[START RECORDS SHOWN]
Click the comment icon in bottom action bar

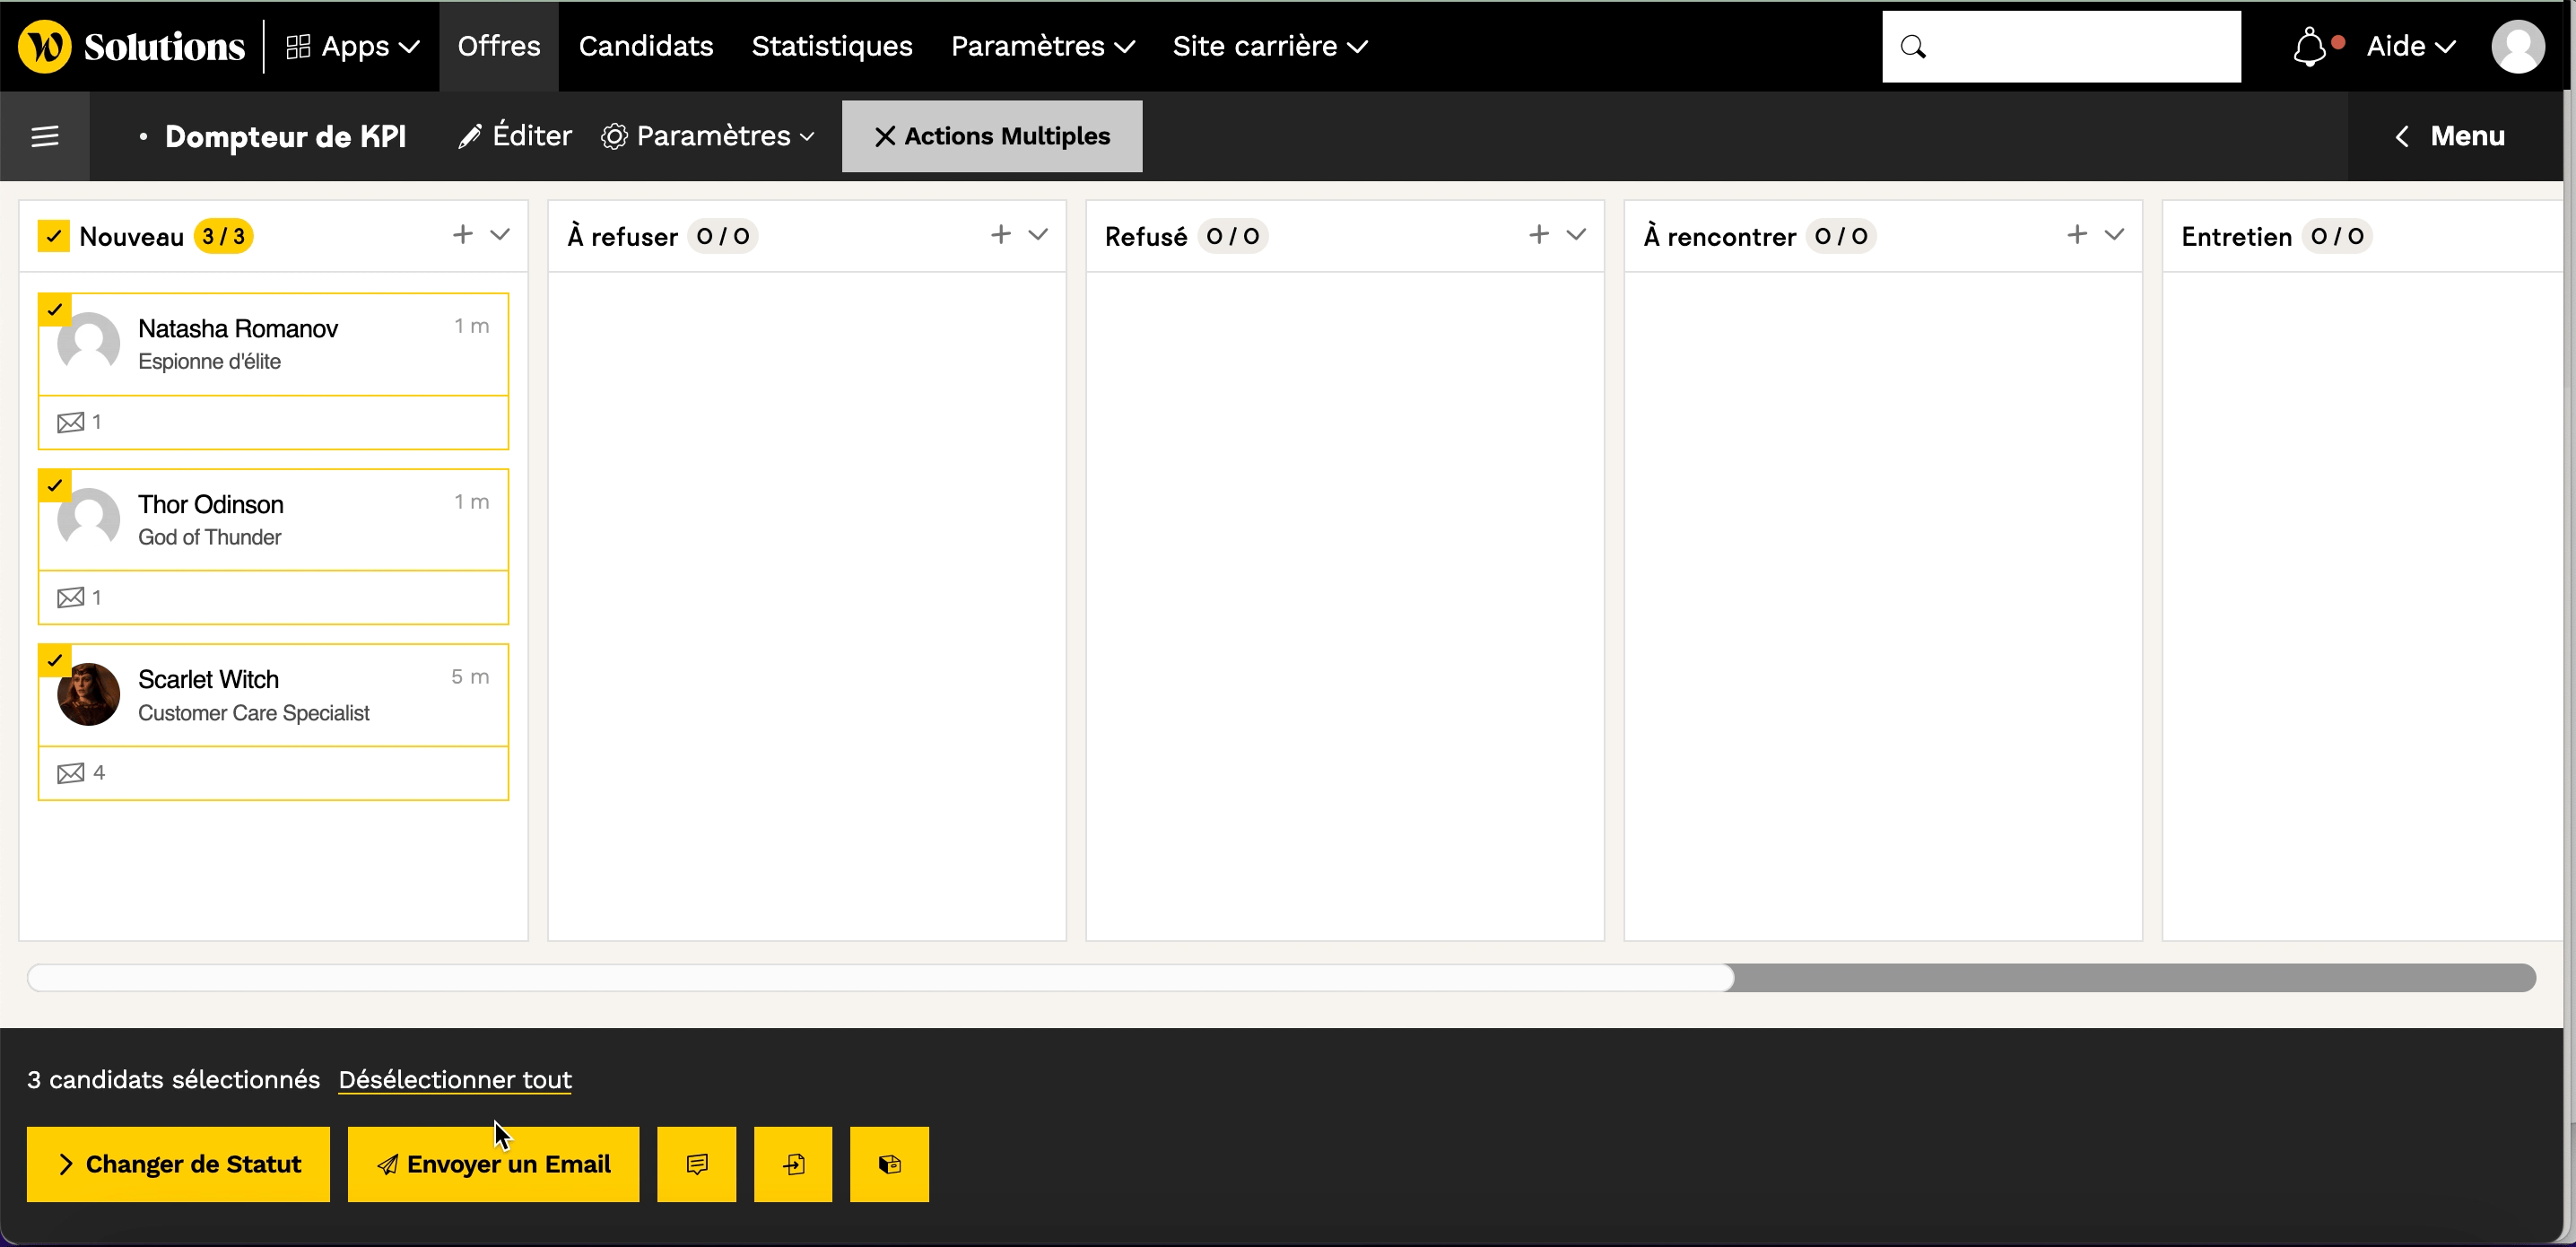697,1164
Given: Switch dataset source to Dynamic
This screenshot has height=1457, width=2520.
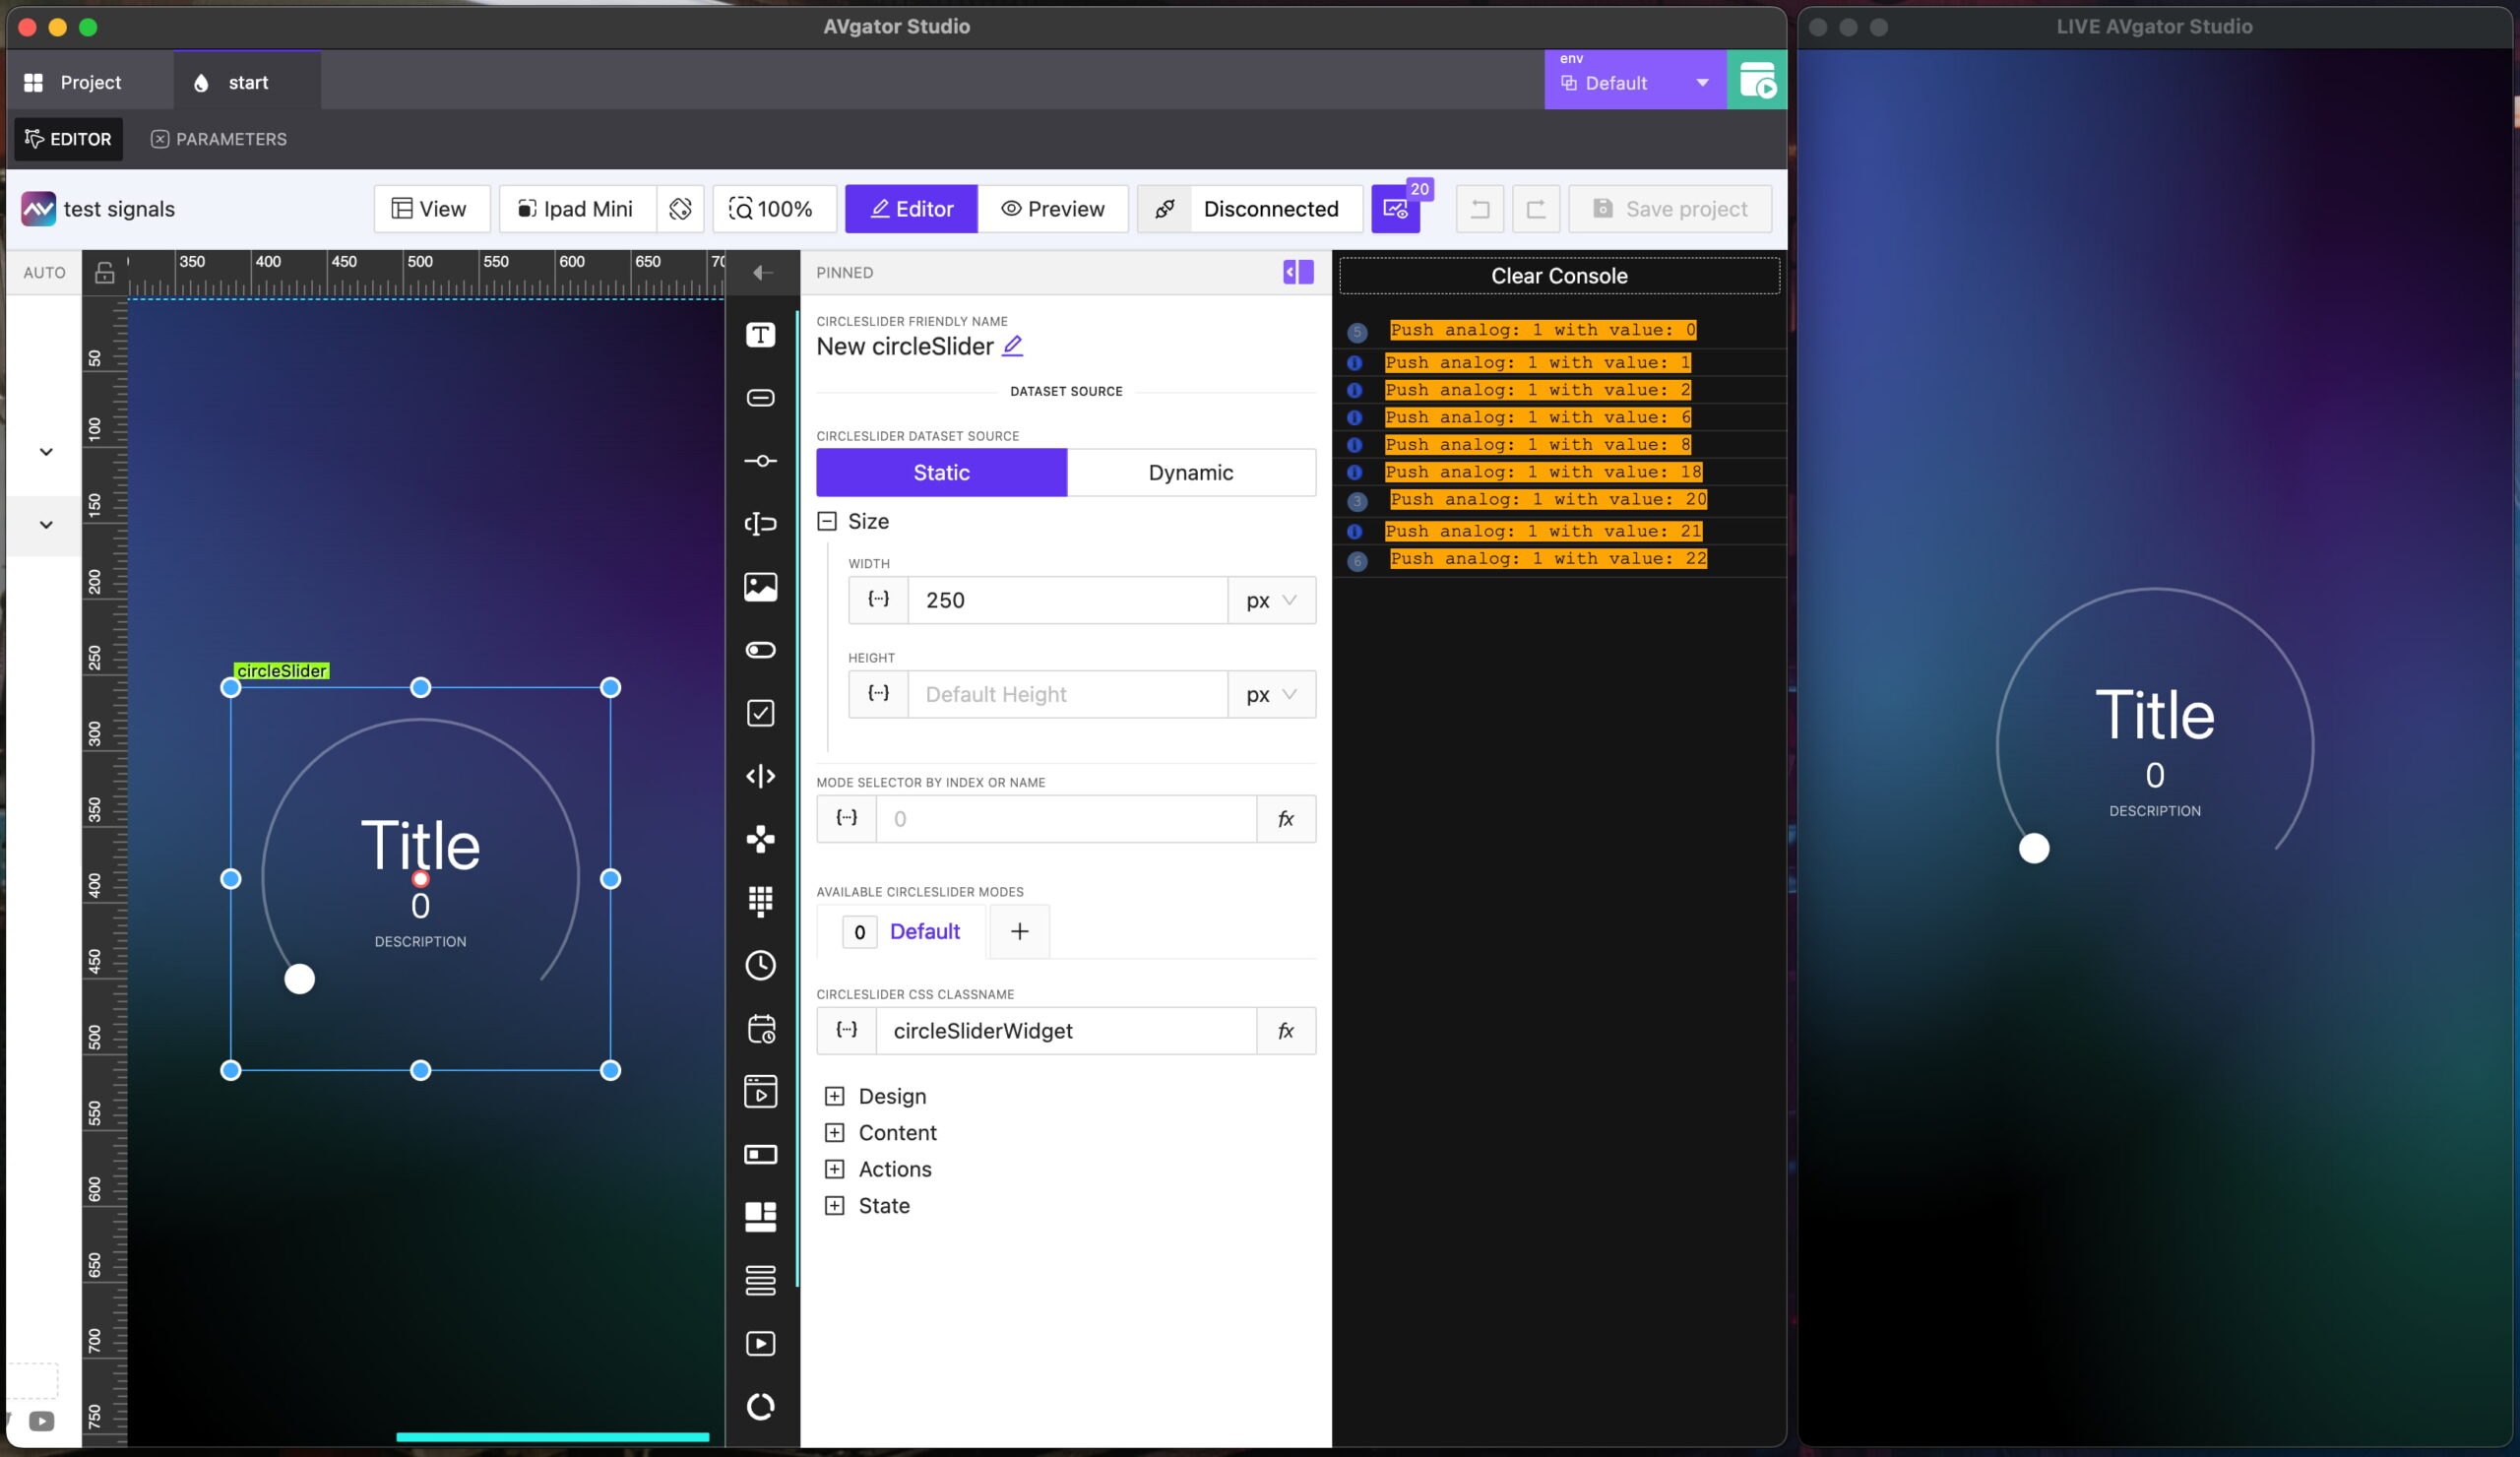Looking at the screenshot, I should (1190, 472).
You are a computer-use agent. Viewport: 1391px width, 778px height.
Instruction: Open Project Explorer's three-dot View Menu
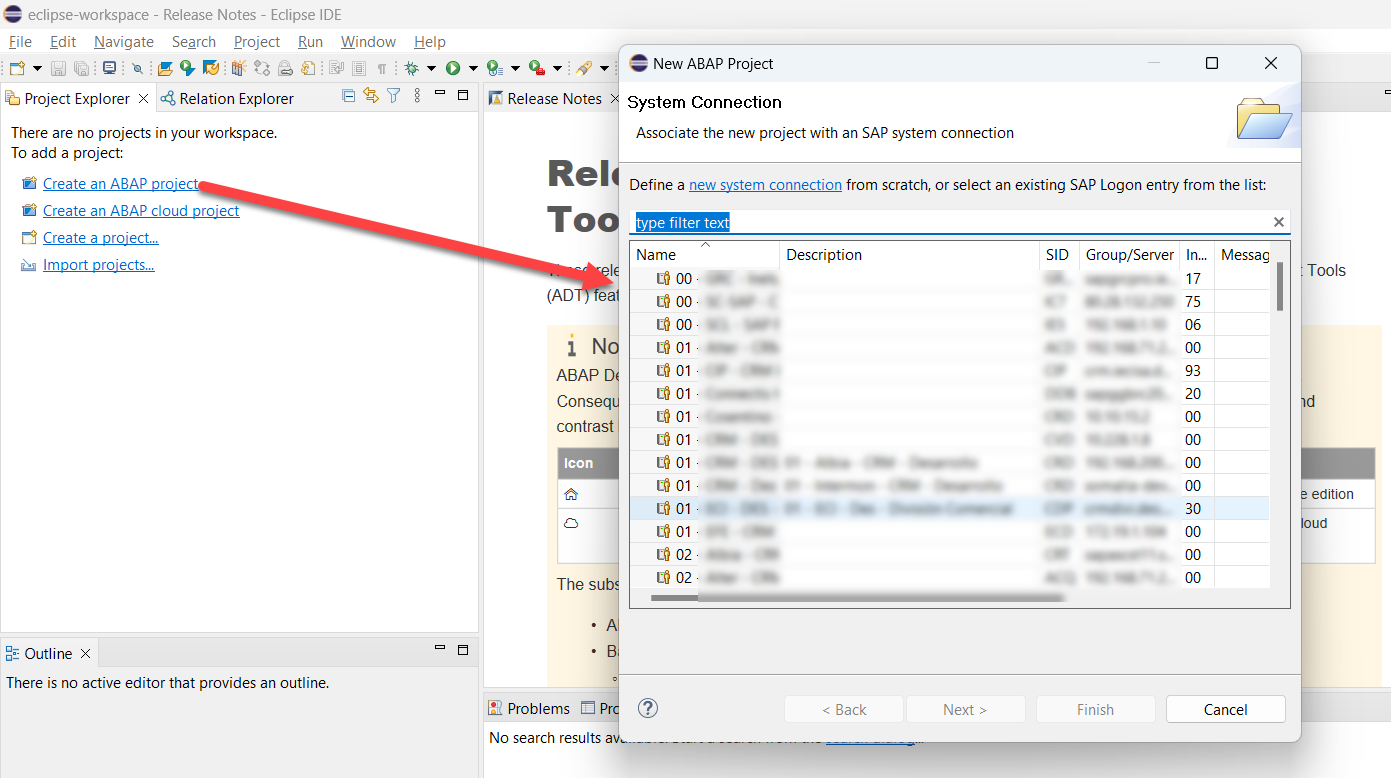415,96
[END RECORDS SHOWN]
Rewrite all of the items above with "Dynamic" replaced by "Static" and everything else unchanged. Leave the pictures out of your answer.

(TASK ANSWER):
Click the comment icon in bottom action bar

697,1164
Given: Switch dataset source to Static
This screenshot has height=1457, width=2520.
Looking at the screenshot, I should (1190, 472).
You are a computer-use agent. Viewport: 1391px width, 778px height.
Instruction: Open Project Explorer's three-dot View Menu
415,96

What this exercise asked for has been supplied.